Despite being just 23 years old, Wellington has been playing elite cricket for eight years. In fact, just this week, Facebook reminded her that she received her WNCL cap eight years ago. At just 15 years of age, Wellington was the youngest person ever to represent South Australia in senior cricket.
During those eight years there have been plenty of highs, including selection into the Australian women’s cricket team in 2016, taking a wicket with her first delivery on the international stage and during the Ashes series in 2017 bowling a ball that was dubbed ball of the century.
But there have certainly been challenges too, including missing selection in more recent tours for Australia. At the start of the year, Wellington decided to take some time away from the game.
“It was just a couple of months off just to get my head back into the game and realise what I wanted to get out of cricket,” said Wellington.
“I felt like I was at a roadblock and couldn’t go any further with my cricket, but now I am in a good head space where I can evolve my cricket.”
Wellington is not the only elite cricketer to have taken some time away over the last couple of years. Other players to have taken a break include Sophie Molineux, Moises Henriques, Nic Maddinson and Nicole Bolton.
For each of these cricketers, that decision to take time away from the game would have been challenging, but it has led to more discussion about the importance of mental health.
“One thing about those players coming out and speaking about their challenges is that it tells the rest of us that these challenges aren’t something we need to shy away from,” said Wellington.
“It is normal to go through challenges, so if we know that others are facing the same thing as us, we feel more comfortable to speak up and connect with other people.”
For Wellington, one of the biggest challenges associated with sky-rocketing to playing elite cricket at such a young age was how it impacted her social life.
“One of the reasons I played cricket in the first place was to make friends.
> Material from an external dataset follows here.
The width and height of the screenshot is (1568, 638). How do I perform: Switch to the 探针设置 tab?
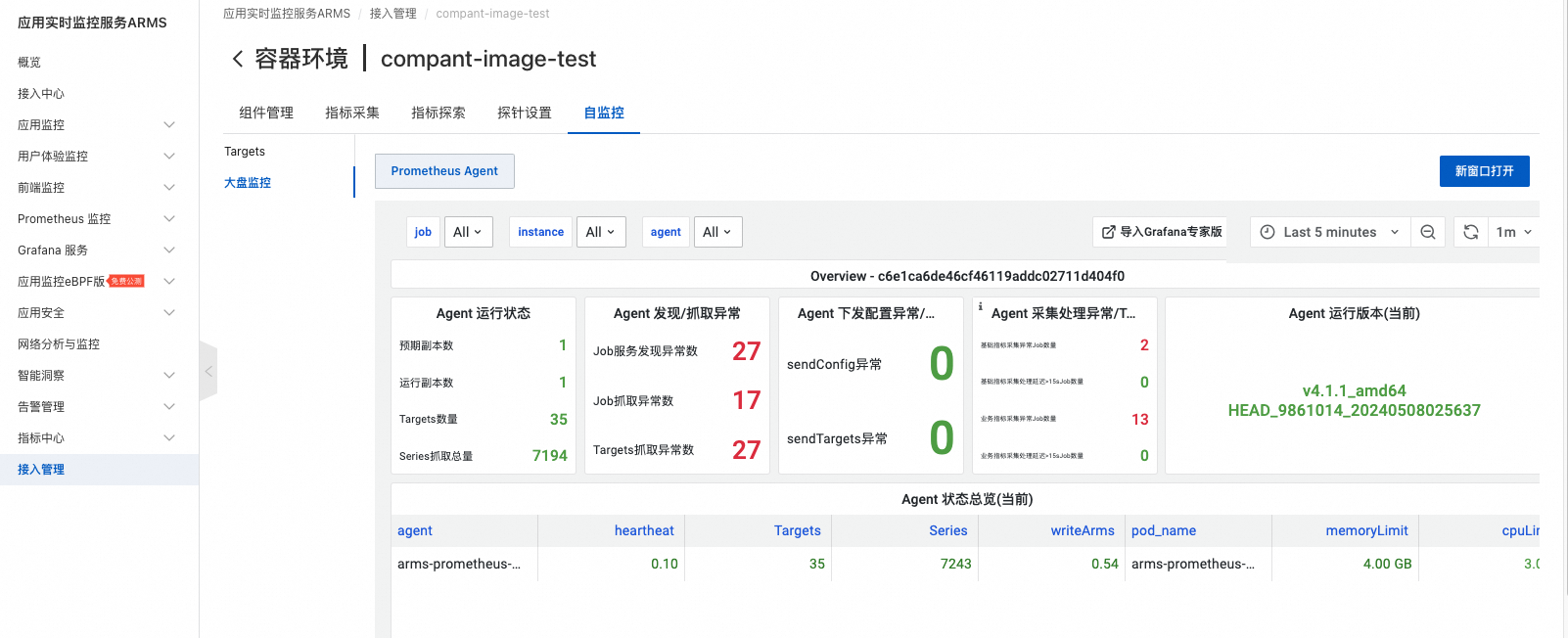click(x=525, y=113)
It made me talk to people and hang out with people,” said Wellington.
“But at the same time, it meant giving up my social life because I spent so much time preparing for my cricket.
“That’s what happens when you love something so much. It can be draining and you don’t realise because you love it so much.”
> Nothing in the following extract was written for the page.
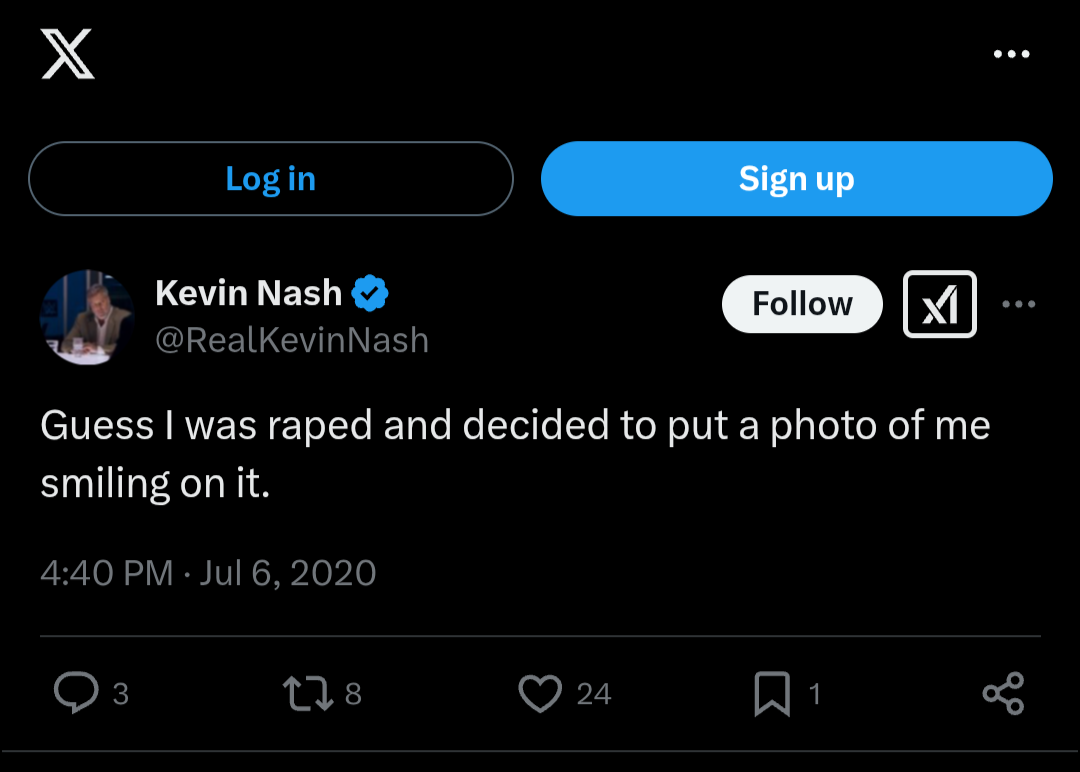Open Grok explain-this-post icon
This screenshot has height=772, width=1080.
coord(939,304)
It’s hard not to love cricket that much when you are part of a team like the Adelaide Strikers. Despite narrowly missing out on their first WBBL premiership last year with a loss to the Brisbane Heat in the finals, many have predicted that the Strikers will miss the finals altogether this year.
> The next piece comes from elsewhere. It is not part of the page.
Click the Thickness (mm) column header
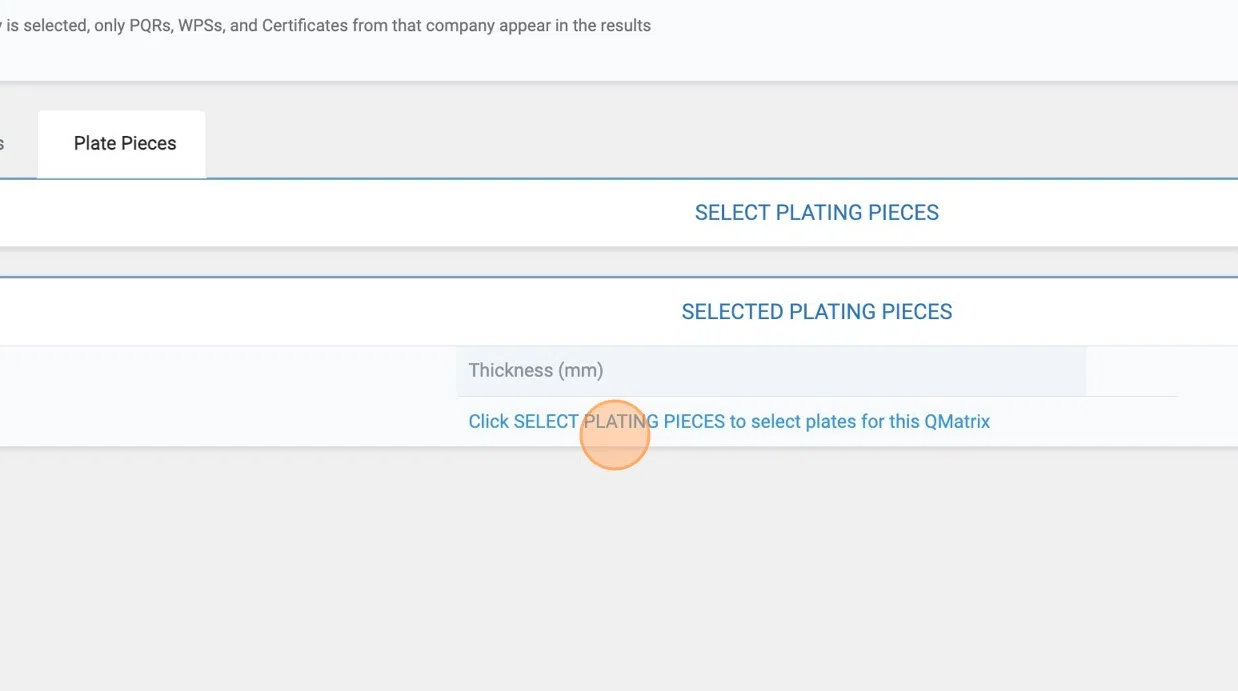This screenshot has width=1238, height=691. pos(536,371)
But Wellington doesn’t think it is that simple.
While the Strikers did lose Sophie Devine this year to the Perth Scorchers, for Wellington they have the balance in their squad to still challenge for the title, particularly given that the Strikers have one of the most potent bowling attacks in the competition with the likes of Wellington, Megan Schutt, Suzie Bates and Tahlia McGrath.
“Over the last few years we have prided ourselves on our bowling. We always have the goal to bowl teams out,” said Wellington.
“But we have a strong batting order too and can bat down to number 11.
“We have a real strength in our squad. We have a big belief in our squad.”
Additionally, there are some new additions to the squad this year that according to Wellington have fit right in.
Maddie Penna, the leg spinner from the Melbourne Stars, has joined the Strikers. In Penna’s debut game against the Thunder, she took 4-25.
South African international Laura Wolvaardt has also come across from the Brisbane Heat. While she didn’t make her mark for the Heat last year, many will remember her outstanding performances for South Africa in the ICC T20 Women’s World Cup, particularly her 41 not out from 27 deliveries against Australia in the semi-final.
“We love the changes to our squad,” said Wellington.
“Laura Wolvaardt has fit in so well. A lot of the players have been giving her stick because we found a YouTube video of her singing in a music video.
“Staf Taylor arrived the other day. We love having her around and Maddie Penna has slotted in really well too.
“Whoever comes into the squad, we are going to make them feel like family.”